Но дело было не только в расстреле близкого человека, даже если бы известие оказалось верным. Мировосприятие Ахматовой, очевидно, совпало с тем мироощущением Пастернака, которое заставило его взять к «Распаду» эпиграф из «Страшной мести» с его глубинным ужасным смыслом.
Гибель детей… «Для того ль тебя носила / Я когда-то на руках…» (Вспомним горькое – «Вот для чего я пела и мечтала…».)
Убитые младенцы у Гоголя, «слезинка ребенка» у Достоевского…
Самовластительный злодей,
Тебя, твой трон я ненавижу!
Твою погибель, смерть детей
С жестокой радостию вижу!
Так декларировал в 1818 году молодой Пушкин. Речь шла о Наполеоне. Через сто лет наследники поэта уже не могли заставить себя чувствовать «жестокую радость». Наоборот, нет сомнения, что они считали убийство царской семьи – мальчика-наследника, женщин, совершенно невинной обслуги – отвратительным преступлением. Но кровь самого Николая II, пролитую в июле 1918 года в Екатеринбурге, они восприняли как трагический ответ на невинную кровь 9 января 1905 года.

#### [Извлечённые строки]

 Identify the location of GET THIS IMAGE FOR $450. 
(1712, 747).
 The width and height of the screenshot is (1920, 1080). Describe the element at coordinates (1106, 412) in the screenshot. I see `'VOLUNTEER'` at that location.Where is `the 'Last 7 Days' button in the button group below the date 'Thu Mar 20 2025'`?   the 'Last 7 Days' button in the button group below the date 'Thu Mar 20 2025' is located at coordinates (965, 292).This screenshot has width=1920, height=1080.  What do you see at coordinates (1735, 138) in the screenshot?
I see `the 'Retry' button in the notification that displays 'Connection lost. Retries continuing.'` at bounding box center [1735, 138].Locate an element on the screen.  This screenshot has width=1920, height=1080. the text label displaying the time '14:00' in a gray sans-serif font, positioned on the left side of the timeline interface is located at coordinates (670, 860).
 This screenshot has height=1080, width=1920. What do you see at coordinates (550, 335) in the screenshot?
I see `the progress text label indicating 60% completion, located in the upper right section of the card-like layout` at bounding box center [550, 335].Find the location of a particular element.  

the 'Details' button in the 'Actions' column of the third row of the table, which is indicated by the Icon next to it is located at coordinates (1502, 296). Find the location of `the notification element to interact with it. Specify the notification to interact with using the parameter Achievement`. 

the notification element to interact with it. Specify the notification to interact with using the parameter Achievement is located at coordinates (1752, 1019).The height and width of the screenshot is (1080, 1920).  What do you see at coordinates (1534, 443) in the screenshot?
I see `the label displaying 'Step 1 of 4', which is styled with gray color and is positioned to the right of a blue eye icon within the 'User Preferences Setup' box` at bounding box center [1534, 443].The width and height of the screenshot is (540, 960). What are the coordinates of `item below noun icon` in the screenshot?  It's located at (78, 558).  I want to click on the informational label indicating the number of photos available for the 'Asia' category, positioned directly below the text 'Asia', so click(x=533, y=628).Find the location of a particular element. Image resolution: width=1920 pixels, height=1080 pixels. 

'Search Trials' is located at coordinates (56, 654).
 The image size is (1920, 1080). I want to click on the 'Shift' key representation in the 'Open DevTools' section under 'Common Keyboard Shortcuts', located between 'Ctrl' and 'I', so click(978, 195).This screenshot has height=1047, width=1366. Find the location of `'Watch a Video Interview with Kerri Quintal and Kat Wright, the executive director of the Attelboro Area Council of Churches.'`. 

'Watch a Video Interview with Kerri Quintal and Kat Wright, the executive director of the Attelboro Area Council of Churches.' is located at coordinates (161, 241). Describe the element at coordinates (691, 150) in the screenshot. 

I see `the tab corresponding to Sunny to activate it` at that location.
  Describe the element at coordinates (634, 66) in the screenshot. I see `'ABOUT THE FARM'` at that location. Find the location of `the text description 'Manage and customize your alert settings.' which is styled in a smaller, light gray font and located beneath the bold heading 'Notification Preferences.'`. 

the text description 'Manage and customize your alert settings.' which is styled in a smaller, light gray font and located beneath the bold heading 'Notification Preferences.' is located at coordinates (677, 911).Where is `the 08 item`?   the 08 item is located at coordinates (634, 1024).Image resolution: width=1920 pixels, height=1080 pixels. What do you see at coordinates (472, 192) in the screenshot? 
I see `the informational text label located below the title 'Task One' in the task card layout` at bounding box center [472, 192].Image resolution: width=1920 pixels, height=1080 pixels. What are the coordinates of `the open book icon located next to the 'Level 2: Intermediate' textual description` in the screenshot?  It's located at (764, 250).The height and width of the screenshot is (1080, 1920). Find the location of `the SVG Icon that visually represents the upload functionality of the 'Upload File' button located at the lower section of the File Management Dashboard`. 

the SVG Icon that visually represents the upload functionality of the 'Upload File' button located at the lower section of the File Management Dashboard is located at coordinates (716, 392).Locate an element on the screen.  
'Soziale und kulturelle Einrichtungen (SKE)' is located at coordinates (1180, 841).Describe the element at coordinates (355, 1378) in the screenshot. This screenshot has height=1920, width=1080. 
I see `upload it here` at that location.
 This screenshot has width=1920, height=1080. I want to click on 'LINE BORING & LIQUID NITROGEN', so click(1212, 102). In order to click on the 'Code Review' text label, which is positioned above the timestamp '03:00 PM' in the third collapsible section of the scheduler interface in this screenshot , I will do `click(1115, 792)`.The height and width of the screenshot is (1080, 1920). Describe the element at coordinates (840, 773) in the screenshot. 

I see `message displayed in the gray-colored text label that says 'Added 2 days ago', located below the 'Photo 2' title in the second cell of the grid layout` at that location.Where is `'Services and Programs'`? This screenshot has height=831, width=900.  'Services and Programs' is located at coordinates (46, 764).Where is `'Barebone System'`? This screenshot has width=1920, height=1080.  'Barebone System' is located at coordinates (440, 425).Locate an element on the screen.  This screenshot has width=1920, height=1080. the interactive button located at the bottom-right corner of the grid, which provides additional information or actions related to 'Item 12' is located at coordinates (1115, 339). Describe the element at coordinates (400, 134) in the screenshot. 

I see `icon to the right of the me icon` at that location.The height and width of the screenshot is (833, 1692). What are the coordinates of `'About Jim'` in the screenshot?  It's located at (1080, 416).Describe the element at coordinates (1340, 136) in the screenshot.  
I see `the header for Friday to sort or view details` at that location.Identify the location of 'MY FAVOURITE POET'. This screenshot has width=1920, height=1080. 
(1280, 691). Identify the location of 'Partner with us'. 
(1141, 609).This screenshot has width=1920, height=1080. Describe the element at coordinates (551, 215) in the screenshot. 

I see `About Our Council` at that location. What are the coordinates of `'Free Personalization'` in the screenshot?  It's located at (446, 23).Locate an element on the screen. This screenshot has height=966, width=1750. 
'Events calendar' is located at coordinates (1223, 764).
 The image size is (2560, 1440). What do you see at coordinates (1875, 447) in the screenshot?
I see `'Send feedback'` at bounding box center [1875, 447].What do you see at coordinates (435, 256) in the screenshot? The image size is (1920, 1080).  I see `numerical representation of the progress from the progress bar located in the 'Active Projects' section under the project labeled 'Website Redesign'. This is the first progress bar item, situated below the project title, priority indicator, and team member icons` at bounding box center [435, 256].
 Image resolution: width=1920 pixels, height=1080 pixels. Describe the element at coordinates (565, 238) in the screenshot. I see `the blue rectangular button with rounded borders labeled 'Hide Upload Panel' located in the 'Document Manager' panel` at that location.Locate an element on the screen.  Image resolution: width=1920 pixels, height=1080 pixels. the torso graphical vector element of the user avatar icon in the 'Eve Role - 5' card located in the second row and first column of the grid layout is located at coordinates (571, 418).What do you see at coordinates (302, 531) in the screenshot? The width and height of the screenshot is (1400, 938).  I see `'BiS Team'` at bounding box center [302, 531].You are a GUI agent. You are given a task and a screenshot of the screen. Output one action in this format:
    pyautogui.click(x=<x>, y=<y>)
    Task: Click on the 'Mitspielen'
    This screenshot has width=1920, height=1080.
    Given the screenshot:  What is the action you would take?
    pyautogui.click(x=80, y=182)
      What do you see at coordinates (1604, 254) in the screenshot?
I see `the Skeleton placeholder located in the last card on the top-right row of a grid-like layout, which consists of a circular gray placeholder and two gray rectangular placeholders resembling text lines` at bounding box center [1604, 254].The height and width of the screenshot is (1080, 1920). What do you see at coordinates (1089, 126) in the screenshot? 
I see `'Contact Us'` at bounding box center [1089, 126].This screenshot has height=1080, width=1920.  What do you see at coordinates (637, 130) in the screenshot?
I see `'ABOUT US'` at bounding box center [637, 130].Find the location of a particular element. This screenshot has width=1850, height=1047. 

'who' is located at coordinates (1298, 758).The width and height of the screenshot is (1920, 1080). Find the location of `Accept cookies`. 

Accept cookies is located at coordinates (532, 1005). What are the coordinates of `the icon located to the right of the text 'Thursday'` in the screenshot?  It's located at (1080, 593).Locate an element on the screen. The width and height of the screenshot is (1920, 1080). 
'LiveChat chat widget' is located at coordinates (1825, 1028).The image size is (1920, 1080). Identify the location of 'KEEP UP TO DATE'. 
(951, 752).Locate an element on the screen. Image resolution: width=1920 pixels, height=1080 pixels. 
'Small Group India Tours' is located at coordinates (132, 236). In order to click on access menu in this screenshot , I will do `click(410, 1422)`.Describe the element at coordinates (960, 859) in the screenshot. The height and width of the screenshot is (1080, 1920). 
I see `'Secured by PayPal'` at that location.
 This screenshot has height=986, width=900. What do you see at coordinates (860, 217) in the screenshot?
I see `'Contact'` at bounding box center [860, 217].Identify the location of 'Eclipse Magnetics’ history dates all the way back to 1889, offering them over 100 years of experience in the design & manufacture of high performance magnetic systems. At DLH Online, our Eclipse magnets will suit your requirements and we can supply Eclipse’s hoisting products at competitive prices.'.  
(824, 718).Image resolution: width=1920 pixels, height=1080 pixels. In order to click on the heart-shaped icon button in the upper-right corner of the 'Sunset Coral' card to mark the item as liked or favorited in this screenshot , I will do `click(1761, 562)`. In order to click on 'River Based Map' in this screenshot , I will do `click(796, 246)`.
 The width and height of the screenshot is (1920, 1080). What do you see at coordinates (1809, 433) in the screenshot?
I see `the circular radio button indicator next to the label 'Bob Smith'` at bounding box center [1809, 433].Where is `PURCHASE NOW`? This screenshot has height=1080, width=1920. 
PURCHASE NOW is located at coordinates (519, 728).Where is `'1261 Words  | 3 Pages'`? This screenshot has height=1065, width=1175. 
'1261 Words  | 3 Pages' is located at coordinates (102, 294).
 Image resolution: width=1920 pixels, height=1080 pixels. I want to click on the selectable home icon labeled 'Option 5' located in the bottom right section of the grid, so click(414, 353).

#### [Задания]
**A)** Ответьте по отрывку об Ахматовой на три вопроса:
(i) Из какого произведения Пастернак взял эпиграф к «Распаду»?
(ii) В каком году молодой Пушкин написал строки о «самовластительном злодее»?
(iii) Где в июле 1918 года была пролита кровь Николая II?
**B)** Перечислите всех писателей и поэтов, чьи фамилии упомянуты в отрывке об Ахматовой.
**C)** Напишите продолжение отрывка об Ахматовой, начав сразу после его последнего предложения.

#### [Ответы к заданиям]
**A)**
(i) Из «Страшной мести».
(ii) В 1818 году.
(iii) В Екатеринбурге.

**B)** Ахматова, Пастернак, Гоголь, Достоевский, Пушкин.

**C)**
На рубеже 1921–1922 годов Мандельштам писал в очерке «Кровавая мистерия 9-го января»:
«Сколько раз разбивалась процессия петербургских рабочих, докатившись до последней роковой заставы, сколько раз повторялась мистерия девятого января? Она разрослась одновременно во всех концах великого города – и за Московской, и за Нарвской заставой, и на Охте, и на Васильевском, и на Выборгской…
Вместо одного грандиозного театра получилось несколько равноправных маленьких. И каждый из них справлялся самостоятельно со своей задачей: обезглавливанием веры в царя, цареубийственным апофеозом, начертанным кровью на снегу.
Любая детская шапочка, рукавичка или женский платок, жалко брошенный в этот день на петербургских снегах, оставались памяткой того, что царь должен умереть, что царь умрет.
Может, во всей летописи революции не было другого такого дня, столь насыщенного содержанием, как 9-е января. Сознание значительности этого дня в умах современников перевешивало его понятный смысл, тяготело над ними, как нечто грозное, тяжелое, необъяснимое.
Урок девятого января – цареубийство – настоящий урок трагедии; нельзя жить, если не будет убит царь»[60].
Мандельштам отнюдь не был кровожаден. Он был подлинным русским интеллигентом со всеми вытекающими отсюда гуманистическими последствиями. Он, как известно, рискуя головой, вырвал из рук пьяного чекиста пачку подписанных смертных приговоров, разорвал их и спас этим от гибели несколько человек. Но на преступление царской власти он смотрел так, как и большинство либеральных интеллигентов. Что, впрочем, вовсе не гарантировало их лояльности по отношению к советской власти.
Вряд ли Ахматова судила о преступлении 9 января иначе. В автобиографических записях есть такие строки:
«Непременно, 9 января и Цусима – потрясение на всю жизнь, и так как первое, то особенно страшное».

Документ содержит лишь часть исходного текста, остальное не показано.